After identifying the exact clusters, the concept of quantum bits’ representation is used for achieving the global optimization in PFCM. Here, PFCM depends on the reduction in the objective function that is mathematically represented in Eq. (8), (9), and (10).

$$ J_{\text{PFCM}} \left( {U,T,V} \right) = \mathop \sum \limits_{i = 1}^{C} \mathop \sum \limits_{j = 1}^{n} (u_{ij}^{m} + t^{n} )d^{2} (x_{j} ,v_{i} ) $$

(8)

where

$$ \sum\limits_{i = 1}^{c} {\mu_{ij} = 1,\quad \forall j \in \left\{ {1, \ldots ,n} \right\}} $$

(9)

$$ \sum\nolimits_{j = 1}^{n} {t_{ij} = 1,\quad \forall i \in \left\{ {1, \ldots ,c} \right\}} $$

(10)

where T is denoted as typicality matrix, J_PFCM is indicated as objective function, U is denoted as partition matrix, and V is represented as vector of cluster centres. In this work, the objective function is evaluated by utilizing the number of cluster centres and the degree of membership, as mathematically denoted in Eqs. (11)–(13).

$$ \mu_{ij} = \left[ {\mathop \sum \limits_{k = 1}^{c} \left( {\frac{{dx_{j} , v_{i} }}{{dx_{j} , v_{k} }}} \right)^{{\frac{2}{m - 1}}} } \right]^{ - 1} , 1 \le i \le c,\quad 1 \le j \le n $$

(11)

$$ t_{ij} = \left[ {\mathop \sum \limits_{k = 1}^{n} \left( {\frac{{dx_{j} , v_{i} }}{{dx_{j} , v_{k} }}} \right)^{{\frac{2}{n - 1}}} } \right]^{ - 1} , 1 \le i \le c,\quad 1 \le j \le n $$

(12)

$$ v_{i} = \frac{{\mathop \sum \nolimits_{k = 1}^{n} \left( {u_{ik}^{m} + t_{ik}^{n} } \right)x_{k} }}{{\mathop \sum \nolimits_{k = 1}^{n} \left( {u_{ik}^{m} + t_{ik}^{n} } \right)}}, \quad 1 \le i \le c $$

(13)

where n is indicated as number of data points that are described by the coordinates (x_j, v_i), which are utilized for calculating the distance between cluster centres and datasets, and c is stated as number of cluster centres. Modified PFCM clustering algorithm creates memberships and possibilities with normal cluster centres and prototypes of each cluster [37]. Here, selecting the objective function is the crucial aspect for enhancing the performance of clustering method. In this paper, the clustering performance is evaluated based on the objective function. In order to develop an effective objective function, the following requirements are considered:

The distance between the clusters needs to be diminished.
The distance between the data points (assigned in the clusters) needs to be decreased.

In addition, the objective function of modified PFCM clustering algorithm is enhanced by using driven prototype learning of parameter $ \alpha $. The learning mechanism of $ \alpha $ is dependent between the clusters, which is updated at each iteration. The parameter $ \alpha $ is mathematically stated in Eq. (14).

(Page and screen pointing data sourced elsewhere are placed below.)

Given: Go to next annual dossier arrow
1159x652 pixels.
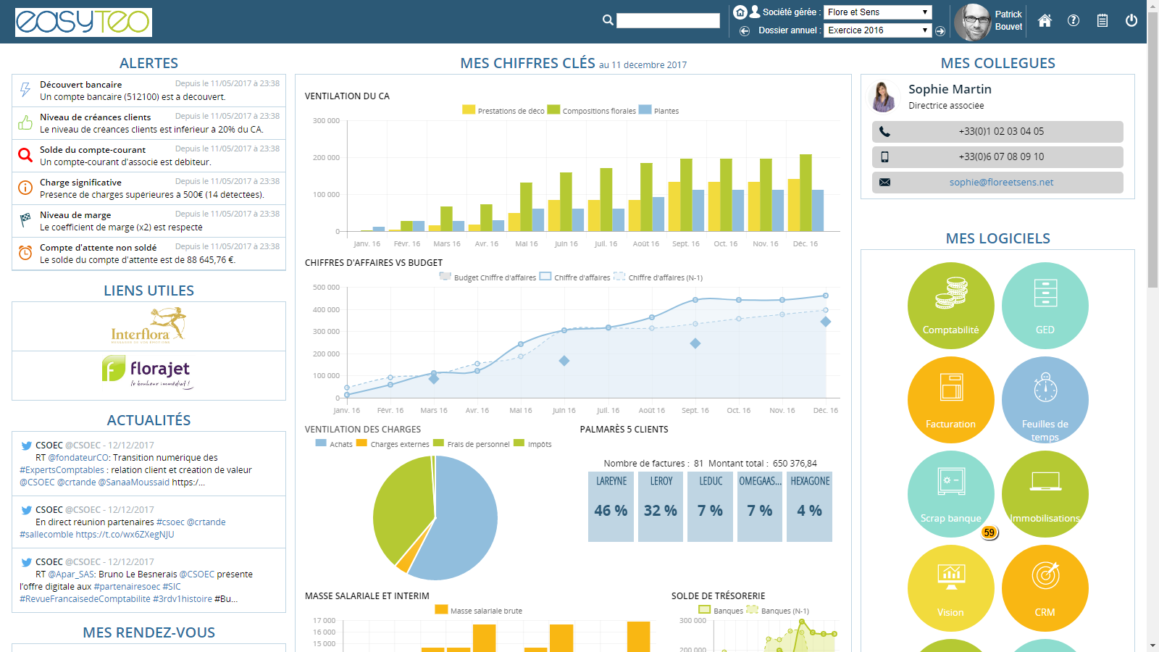Looking at the screenshot, I should coord(940,31).
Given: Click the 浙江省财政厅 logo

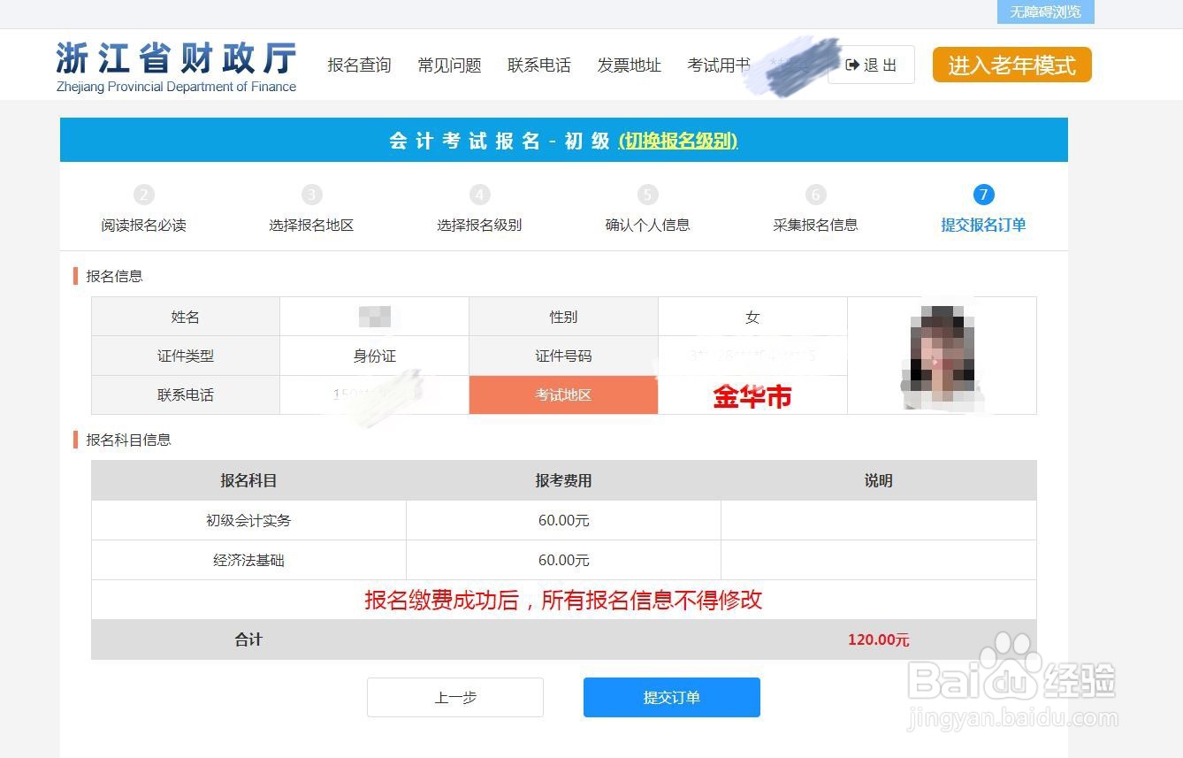Looking at the screenshot, I should [175, 64].
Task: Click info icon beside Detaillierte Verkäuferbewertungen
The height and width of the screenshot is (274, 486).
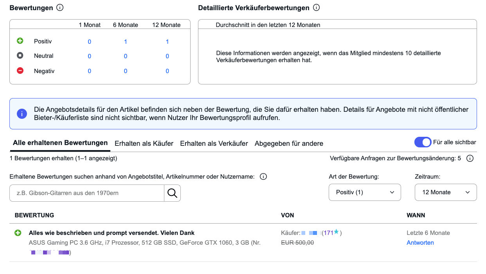Action: click(316, 8)
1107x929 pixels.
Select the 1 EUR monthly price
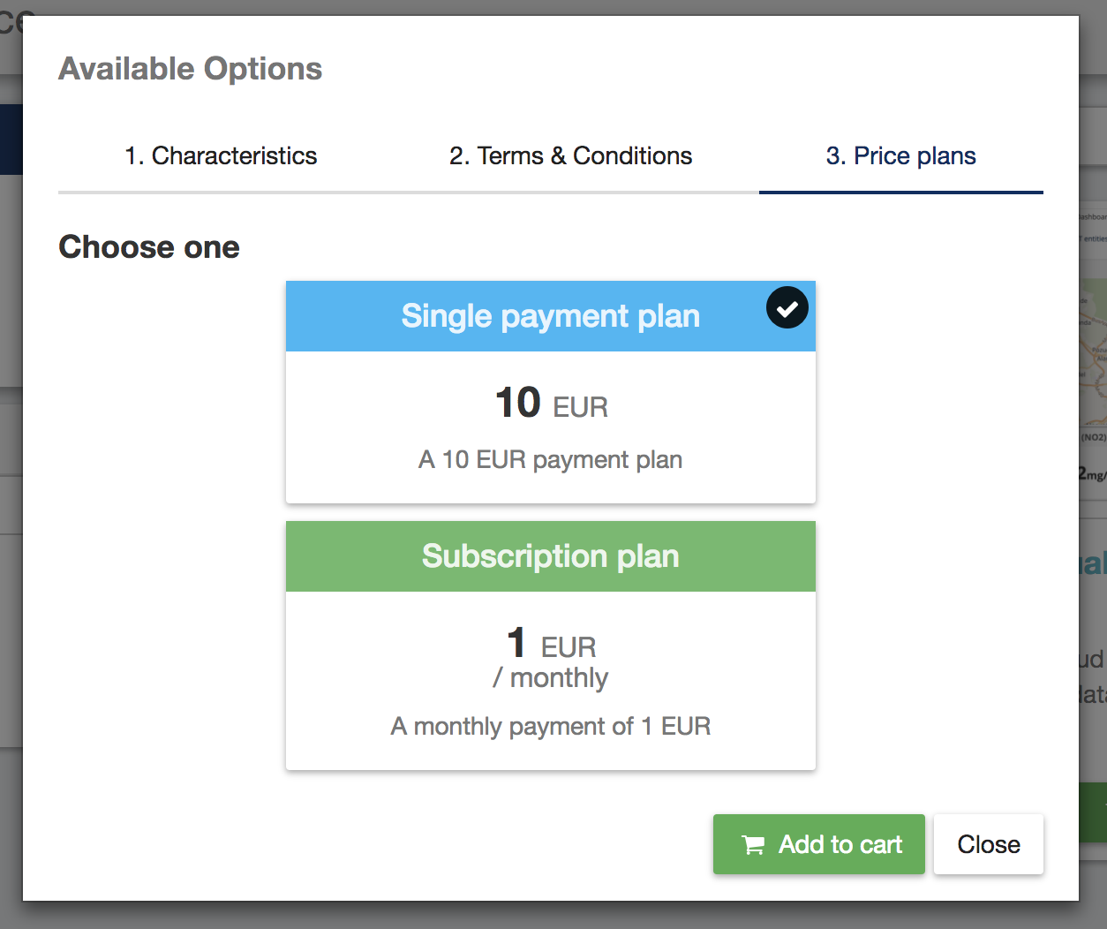[551, 644]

$$ \alpha \; = \;\exp \left( { - \min_{i \ne k} \frac{{\parallel v_{i} - v_{k} \parallel^{2} }}{\beta }} \right) $$

(14)

where $ \beta $ is signified as the sample variance that is denoted in Eq. (15).

$$ \beta \; = \;\frac{{\sum\nolimits_{j = 1}^{n} {\parallel x_{j} \; - \;\bar{x}\parallel^{2} } }}{n} $$

(15)

where $ \bar{x}\; = \;\frac{{\sum\nolimits_{j = n}^{n} {x_{j} } }}{n} $

Then, a weighting parameter is developed for calculating the value of $ \alpha $. Every point of the dataset comprises of a weight in relationship with every cluster. A better classification result is attained by using the weighting parameter, especially in the case of noisy data. Formula of weighting parameter is given in Eq. (16).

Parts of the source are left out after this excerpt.